Orthodontic treatment, commonly known as braces, involves applying consistent, gentle pressure to teeth to shift them into new positions. A frequent question among those considering this treatment is whether these dental adjustments can ultimately alter the shape of the face. While braces are primarily designed to correct bite issues and align teeth, the resulting changes to the underlying dental structure can indeed lead to measurable, though often subtle, alterations in the facial profile. These facial changes are a secondary consequence of correcting the alignment of the teeth and jaws. The overall impact on appearance is often significant to the individual.
How Braces Influence Bone and Tissue
The ability of braces to influence facial contours relies on the biological process known as bone remodeling. When orthodontic forces are applied to a tooth, they create areas of pressure and tension within the surrounding alveolar bone, which is the specialized bone that holds the tooth roots. On the side of the tooth where pressure is applied, specialized cells called osteoclasts break down bone tissue, creating space for the tooth to move.
Simultaneously, on the opposite side where tension is created, osteoblasts deposit new bone tissue in a process called apposition.

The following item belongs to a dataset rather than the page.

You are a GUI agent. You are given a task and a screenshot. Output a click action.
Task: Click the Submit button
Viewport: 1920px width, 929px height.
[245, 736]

This continuous cycle of bone resorption and deposition allows the tooth to migrate through the jawbone while maintaining structural integrity. The bone surrounding the tooth root adapts to the new position, fundamentally changing the structure that supports the soft tissues of the face.
The soft tissues of the face—including the skin, muscles, and fat pads—act like a drape over the underlying bony and dental scaffolding. When the position of the teeth and the supporting alveolar bone is altered, the overlying soft tissues must adapt to the new contours. This adaptation translates dental movement into a visible change in the facial profile. Soft tissue changes are often more noticeable in areas like the lips and cheeks because they are intimately connected to the dental arch.
Specific Facial Features Affected
The most commonly observed change in facial features relates to the lips and their appearance. When front teeth are significantly protrusive, they push the lips forward, creating a convex profile. Retracting these teeth during orthodontic treatment removes this excessive support, allowing the lips to settle back and creating a straighter, less protrusive profile.
The degree of this lip retraction is a direct function of the amount of dental movement, meaning patients with severe initial protrusion experience the most dramatic visual change. Orthodontic correction of an open bite or a deep bite can also influence lip position by altering the vertical dimension of the front teeth.
Changes to the chin and jawline are primarily a consequence of correcting the relationship between the upper and lower jaws, known as the bite. Correcting a severe overbite (Class II malocclusion) often involves bringing the lower jaw (mandible) forward relative to the upper jaw. This repositioning can make the chin appear more defined and project further forward, improving the overall harmony of the lower face.
Conversely, correcting an underbite (Class III malocclusion) often involves moving the mandible backward or restricting its forward growth, which can subtly soften the appearance of a previously prominent chin. Braces move the teeth, and the resulting change in the jaw’s resting position is what alters the visible projection of the chin, which is medically termed the menton.
A common concern involves the cheeks appearing sunken or hollow after orthodontic treatment. This is rarely a direct effect of tooth movement itself but is instead often a perceptual change. When significant dental protrusion is corrected, the area around the mouth flattens, which can make the midface region seem relatively less full by comparison. Any actual loss of facial volume is often related to general weight loss that may occur during the treatment period, rather than a direct mechanical action of the braces.
Factors Determining the Degree of Change
The extent of facial change resulting from braces is highly individualized and depends on several patient-specific factors. The severity and type of the initial malocclusion are significant determinants of the final visual outcome. A patient starting with severe crowding, protrusion, or a major skeletal discrepancy is likely to experience a more noticeable facial change than someone seeking minor alignment corrections.
The decision to perform tooth extractions, typically of bicuspids (premolar teeth), can significantly amplify the degree of profile change. Extracting teeth provides extra space that allows for greater retraction of the anterior teeth, leading to a more pronounced flattening and less convex profile. Non-extraction treatment, which expands the dental arches, tends to result in less profile change or a slight increase in lip support.
Patient age is another factor influencing the potential for change. Younger patients whose facial bones are still undergoing growth can sometimes achieve skeletal changes, meaning the jaw bones themselves are guided into different positions. In contrast, adults are typically limited to primarily dental changes, where the teeth move within the existing bone structure, and facial contour changes rely entirely on soft tissue adaptation to the new dental position.